В эту минуту Бен разжал кулак, а челюсть у него отвисла: он увидел, как за спиной у Мэри кто-то движется по траве.
Колин до того поразился, услышав вопли Бена Везерстафа, что поначалу просто сидел и слушал как зачарованный. Однако спустя немного он пришёл в себя и махнул Дикону рукой.
– Ну-ка подкати меня к стене! – приказал он. – Подкати поближе и остановись прямо перед ним!

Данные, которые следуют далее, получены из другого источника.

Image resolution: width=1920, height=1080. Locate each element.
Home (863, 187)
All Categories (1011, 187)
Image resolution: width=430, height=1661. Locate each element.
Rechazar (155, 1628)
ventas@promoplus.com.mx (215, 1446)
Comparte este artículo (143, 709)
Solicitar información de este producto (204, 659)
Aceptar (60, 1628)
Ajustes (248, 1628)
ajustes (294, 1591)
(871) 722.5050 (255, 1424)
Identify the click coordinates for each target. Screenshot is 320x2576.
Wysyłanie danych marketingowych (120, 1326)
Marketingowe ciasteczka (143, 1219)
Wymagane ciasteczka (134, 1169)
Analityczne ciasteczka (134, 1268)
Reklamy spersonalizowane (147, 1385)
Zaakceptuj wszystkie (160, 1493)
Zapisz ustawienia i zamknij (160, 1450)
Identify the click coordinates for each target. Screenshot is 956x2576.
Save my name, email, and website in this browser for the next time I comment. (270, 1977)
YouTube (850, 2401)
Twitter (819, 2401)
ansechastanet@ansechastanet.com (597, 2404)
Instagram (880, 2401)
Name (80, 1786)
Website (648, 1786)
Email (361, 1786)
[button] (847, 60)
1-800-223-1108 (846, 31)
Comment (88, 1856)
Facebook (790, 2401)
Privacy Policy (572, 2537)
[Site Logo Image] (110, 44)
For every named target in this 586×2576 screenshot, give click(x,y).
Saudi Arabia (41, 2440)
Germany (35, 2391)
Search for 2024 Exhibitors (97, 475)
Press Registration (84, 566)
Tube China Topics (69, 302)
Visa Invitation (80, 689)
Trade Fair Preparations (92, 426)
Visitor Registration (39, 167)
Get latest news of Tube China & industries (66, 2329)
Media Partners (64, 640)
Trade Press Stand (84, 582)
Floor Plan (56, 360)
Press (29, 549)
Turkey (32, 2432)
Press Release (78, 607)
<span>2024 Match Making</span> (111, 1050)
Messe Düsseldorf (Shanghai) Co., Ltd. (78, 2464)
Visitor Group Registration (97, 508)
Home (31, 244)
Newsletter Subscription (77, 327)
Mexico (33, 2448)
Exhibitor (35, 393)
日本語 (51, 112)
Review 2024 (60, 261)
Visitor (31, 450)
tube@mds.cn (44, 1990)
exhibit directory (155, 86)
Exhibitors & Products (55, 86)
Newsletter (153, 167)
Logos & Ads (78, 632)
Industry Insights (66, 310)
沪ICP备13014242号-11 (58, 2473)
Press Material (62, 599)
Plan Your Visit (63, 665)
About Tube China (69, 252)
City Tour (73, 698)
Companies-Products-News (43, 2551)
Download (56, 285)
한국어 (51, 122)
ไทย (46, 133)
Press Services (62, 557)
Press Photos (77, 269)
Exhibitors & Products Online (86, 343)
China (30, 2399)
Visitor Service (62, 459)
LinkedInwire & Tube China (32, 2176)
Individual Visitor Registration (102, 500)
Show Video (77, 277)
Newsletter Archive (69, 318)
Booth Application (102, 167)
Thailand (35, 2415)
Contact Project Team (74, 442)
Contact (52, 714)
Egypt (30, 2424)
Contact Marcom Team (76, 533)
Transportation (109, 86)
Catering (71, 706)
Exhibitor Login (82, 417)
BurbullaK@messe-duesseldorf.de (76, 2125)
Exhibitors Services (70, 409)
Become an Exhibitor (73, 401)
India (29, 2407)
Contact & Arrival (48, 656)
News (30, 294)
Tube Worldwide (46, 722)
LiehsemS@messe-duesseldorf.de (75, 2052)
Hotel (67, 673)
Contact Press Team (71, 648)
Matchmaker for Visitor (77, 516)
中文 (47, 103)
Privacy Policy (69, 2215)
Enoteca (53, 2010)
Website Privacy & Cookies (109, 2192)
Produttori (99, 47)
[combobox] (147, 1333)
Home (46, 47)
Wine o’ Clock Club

Вот почему Бен Везерстаф открыл от удивления рот: он увидел, как к нему, словно роскошная карета, катится кресло с подушками и пледами, а в нём лежит молодой раджа с высокомерным и не терпящим возражений взглядом и грозит ему исхудавшей белой рукой. Кресло остановилось под самым носом у Бена Везерстафа. Немудрено, что у него отвисла челюсть.
– Ты знаешь, кто я такой? – вопросил раджа.
Бен Везерстаф уставился на него. Его старые красноватые глаза взирали на Колина с ужасом, словно он вдруг увидел призрак. Он глядел, не в силах отвести от него глаза, глядел и молчал и только сглатывал комок, стоявший в горле.
– Ты знаешь, кто я? – ещё высокомернее повторил Колин. – Отвечай же!
Бен Везерстаф поднял свою заскорузлую руку и медленно провёл ею по глазам и по лбу – а потом ответил неожиданно дрогнувшим голосом.
– Кто ты? – повторил он. – Ещё бы не знать – глаза-то материнские, точь-в-точь! Бог знает, как ты здесь оказался. Но это ты и есть, бедный калека.
Колин совсем забыл про свою спину. Он всхлипнул, резко выпрямился и сел.
– Никакой я не калека! – закричал он с яростью. – Ещё чего!
– Он не калека! – задрав голову, подхватила с возмущением Мэри. – У него даже самой маленькой шишечки на спине нет! Я знаю… я смотрела… ничего у него нет!
Бен Везерстаф снова провёл рукой по лицу, он смотрел и смотрел, словно не веря своим глазам. Рука у него тряслась, рот подёргивался, а голос дрожал. Невежественный и бестактный старик, он помнил лишь то, что слышал от кого-то.
– У тебя что ж… спина не скрючена? – спросил он хрипло.
– Нет! – крикнул Колин.
– И… ноги не кривые? – снова спросил Бен дрожащим и вконец осипшим голосом.
Нет, это уж было слишком! Колин не закатил, как раньше, истерику: его нервная энергия устремилась в другое русло. Что ноги у него кривые, ещё никто никогда не говорил, даже шёпотом. И теперь слова старого Бена Везерстафа возмутили его до глубины души. Гнев и оскорблённая гордость заставили его забыть обо всём, придав ему неожиданную, почти сверхъестественную силу.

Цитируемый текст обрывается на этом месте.